## EXERCISE
Copy out the lines beginning with the one that contains "How do I perform: Open" and ending with the last line below, exactly as they stand. Pictures are not copied.

PROVIDED DATA Block Start

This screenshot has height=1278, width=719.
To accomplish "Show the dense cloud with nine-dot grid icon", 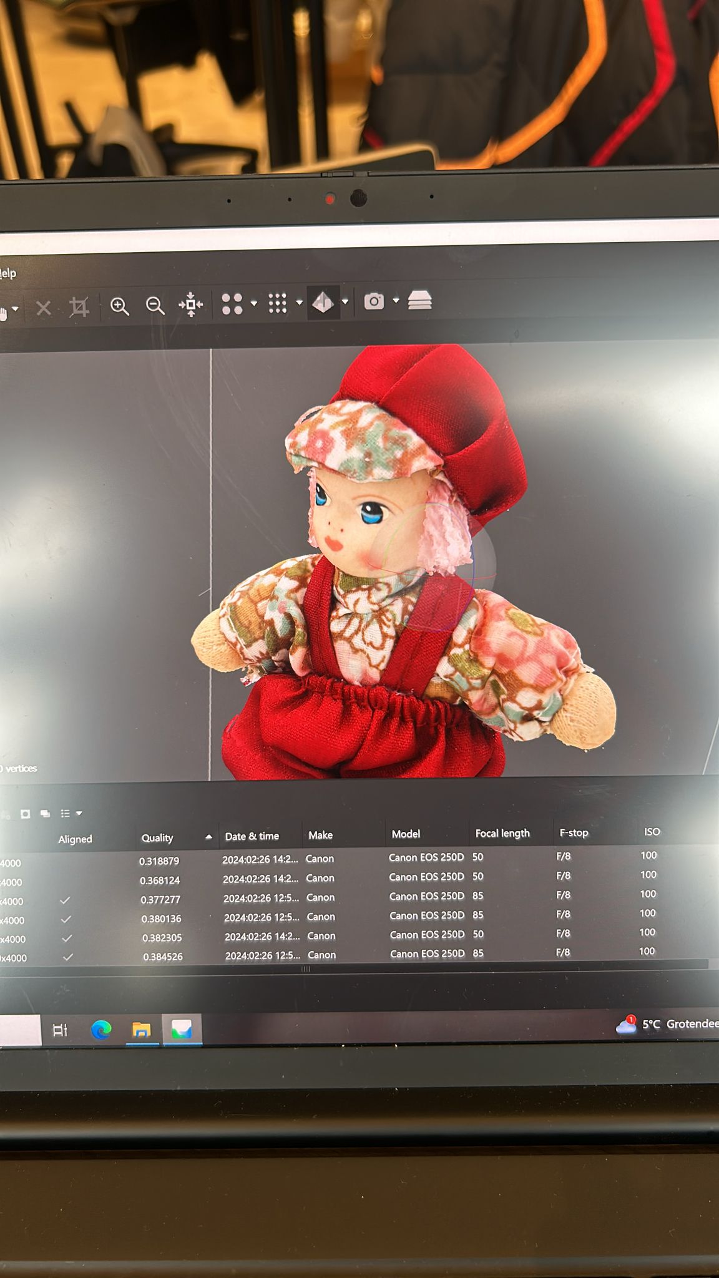I will click(x=277, y=303).
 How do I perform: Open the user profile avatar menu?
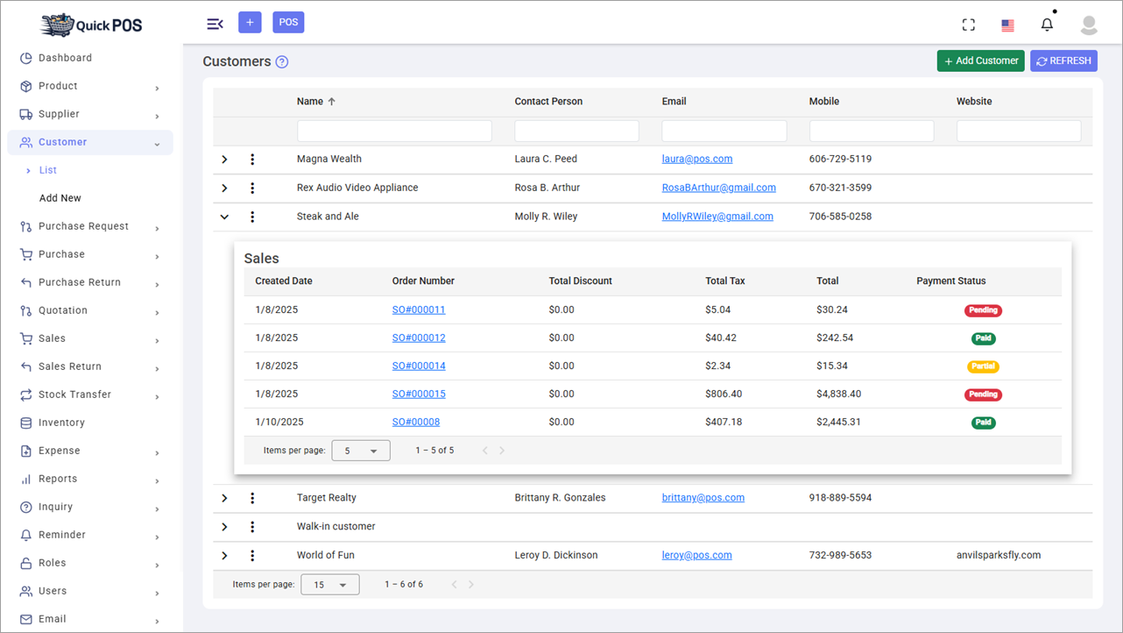1089,25
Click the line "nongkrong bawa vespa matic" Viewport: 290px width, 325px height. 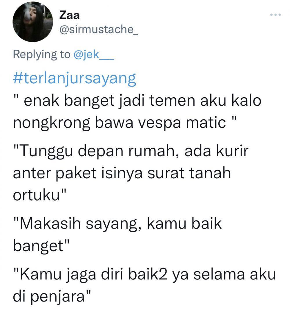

PROVIDED DATA Block End

## COMPLETED TASK
 How do I perform: Open the user profile avatar menu?
1089,25
Click the line "nongkrong bawa vespa matic" Viewport: 290px width, 325px height. 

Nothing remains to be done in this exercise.